Two years after being acquired by Facebook for $2 billion, Oculus Rift finally launched its hotly-anticipated device to the general public on Monday. The Rift aims to "radically redefine gaming and entertainment with 3D interactive content," according to the company's website, with over 30 video games available on the Oculus Store. More content will soon be added, including feature-length movies, Oculus said.
Experts, such as Zynga co-founder Tom Bollich, hailed the Rift's launch, comparing it to life-changing inventions such as computers and smartphones because of its potential to transform the technology market.
"The initial target audience may be gamers, but moving on from that, there are a lot of applications in the commercial space," echoed Kenneth Liew, senior research manager at market intelligence firm International Data Corporation (IDC).
Still, the Rift's high price point and specific computer requirements could deter most people from buying it, compared to Google's Cardboard and Samsung's Gear that are lower-end and mobile-based, Joost Van Dreunen, CEO of market intelligence firm Superdata, told CNBC's Street Signs.
Among expectations for global VR consumer revenue to hit $3.6 billion this year alone, according to Superdata, we look at five ways to incorporate the Rift into the greater economy outside of entertainment.
Using the Rift to make remote video calls could be the first non-gaming service to roll out seeing as it's a personal dream of Facebook boss Mark Zuckerberg, Liew noted.
Earlier this year, Zuckerberg recently announced a desire to capture his child's first steps in virtual reality.
"I hope we have a 360 camera that can capture the whole scene, so if my family isn't there to experience it, I can send it to them afterwards - or it would be real-time enough where I could stream it to them live.

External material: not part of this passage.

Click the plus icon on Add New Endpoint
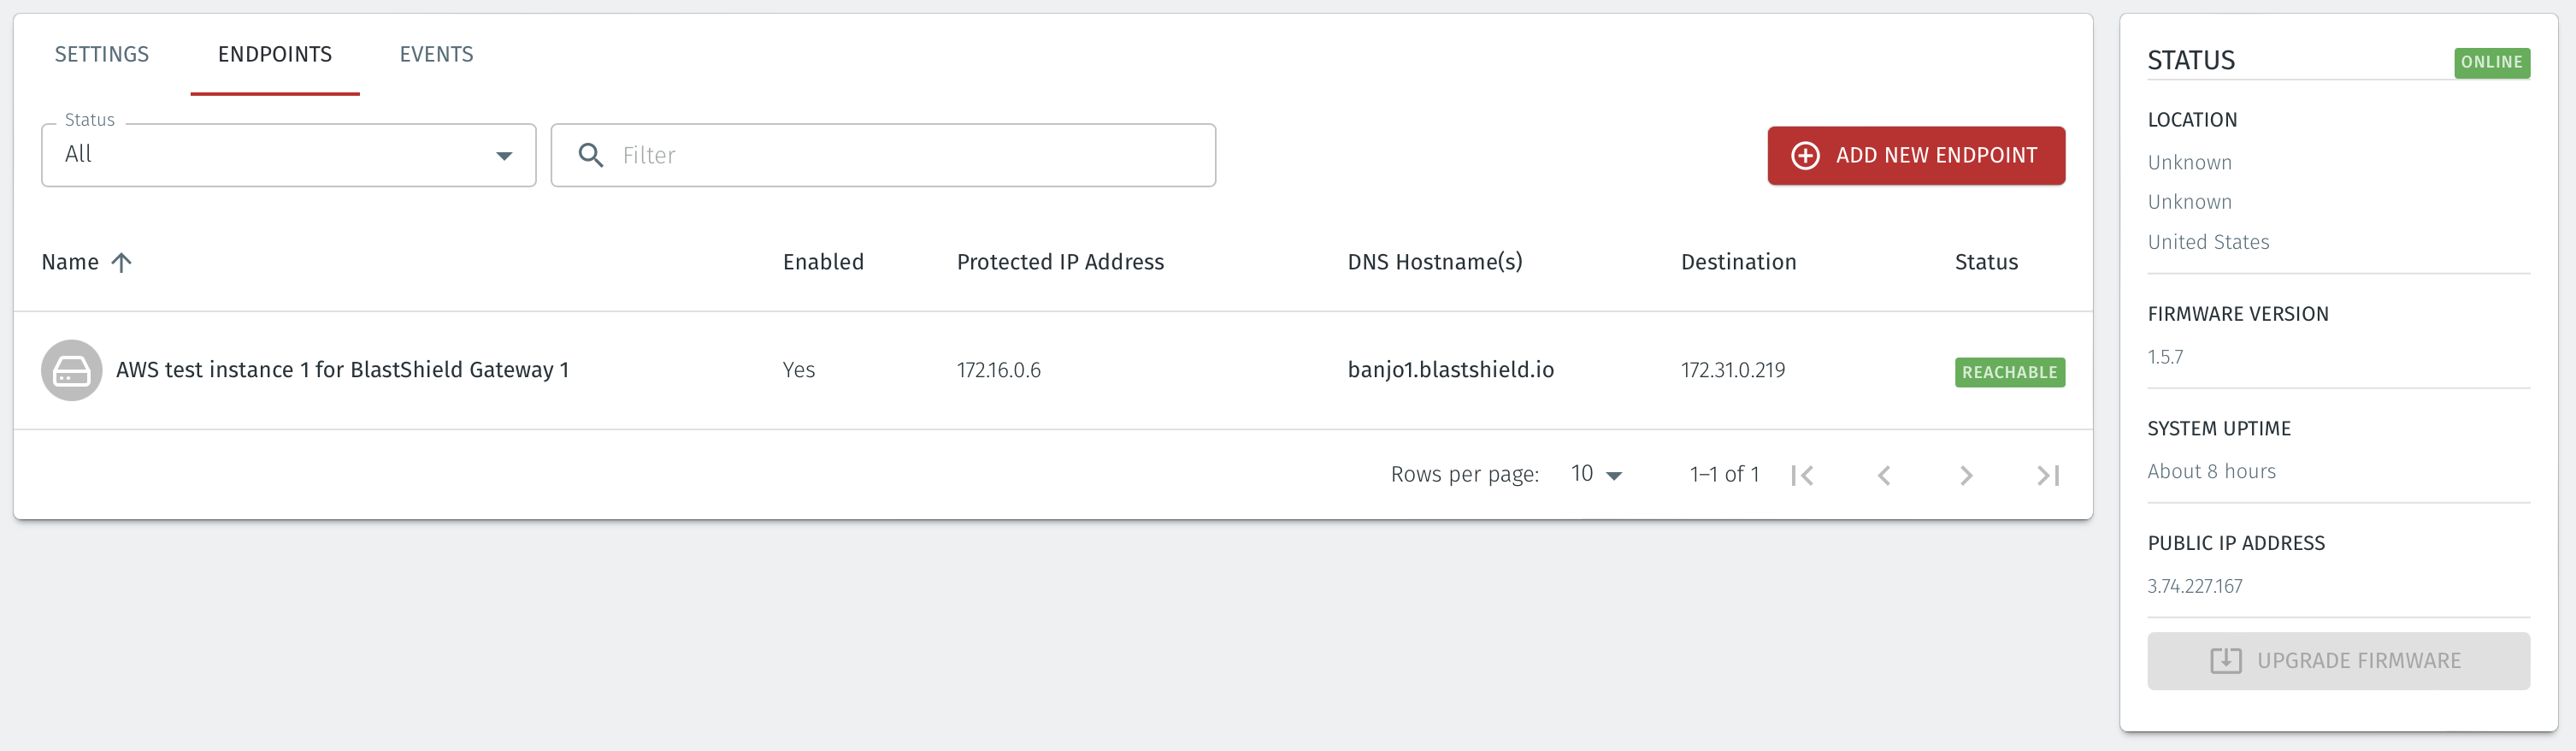Screen dimensions: 2576x751 1805,156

They could put on a headset or get a message and feel like they're really there and experiencing it."
In 2013, electronics design consulting firm Pletex announced plans to bring immersive telepresence technology, i.e. a video communications system that simulates user immersion within a remote location, to the Rift.
Using the Rift to create three-dimensional (3D) graphics, interiors or products could be a game-changer for architects, engineers and the real-estate market, according to Liew.

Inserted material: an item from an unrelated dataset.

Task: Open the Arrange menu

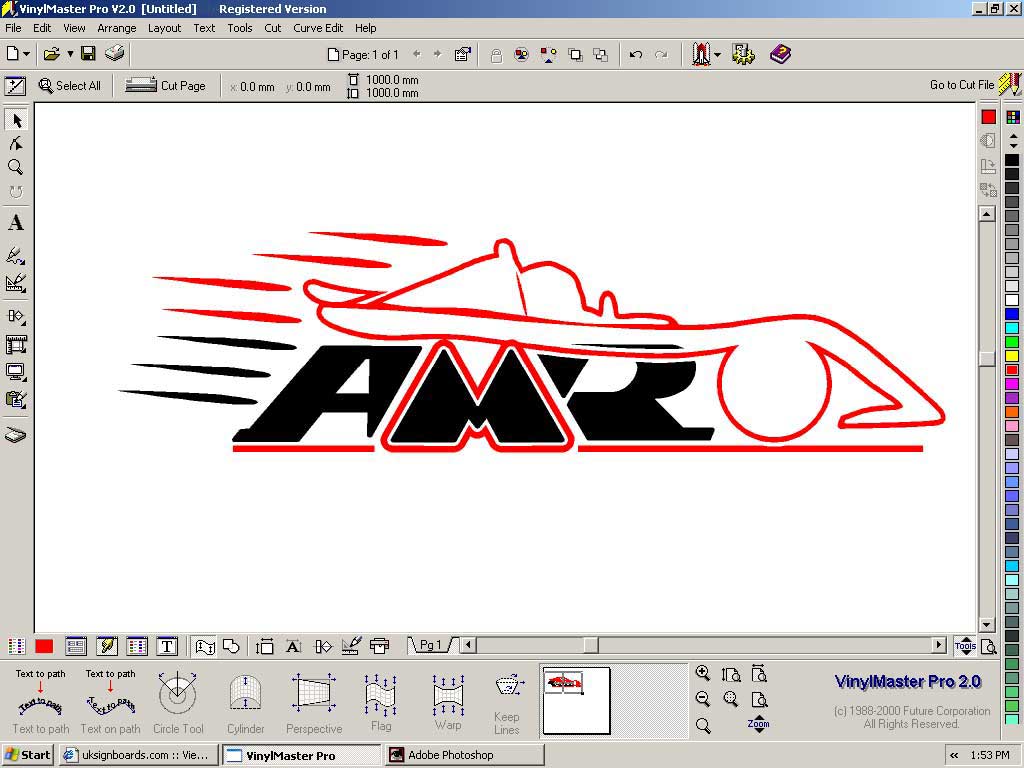Action: point(117,28)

Designers would be able to draw in 3D instead of a flat surface, enabling them to create true-to-scale, and navigable models, he explained.
A number of developers have already zoomed in on this sector, creating customized software for design-oriented firms. Moreover, prospective home buyers could also tour houses via a virtual reality headset and make informed decisions without actually being present, Liew noted.
The use of virtual reality for healthcare has been widely researched in the private sector, with companies such as Virtually Better, ImmersiveTouch and Medical Realities creating software for medical evaluations, therapy and surgery.
For example, doctors and trainees could use the Rift to examine a patient's body before performing invasive operations for greater precision, Liew said. Using the Rift to treat patients with mental health issues, such as post-traumatic stress disorder, is also underway.
History and geography lessons can be enhanced with the Rift by bringing students to simulated environments, noted Liew.
High-profile academic institutions, including Stanford, are already incorporating virtual reality software, and some schools, such as the Savannah College of Art and Design, are even using it to recruit prospective students.
For staff working in massive warehouses, dealing with inventory and ensuring efficient, speedy deliveries can be a Herculean task.
VR headsets however could increase productivity, allowing employees to see where items are placed and optimize load building, explained Liew.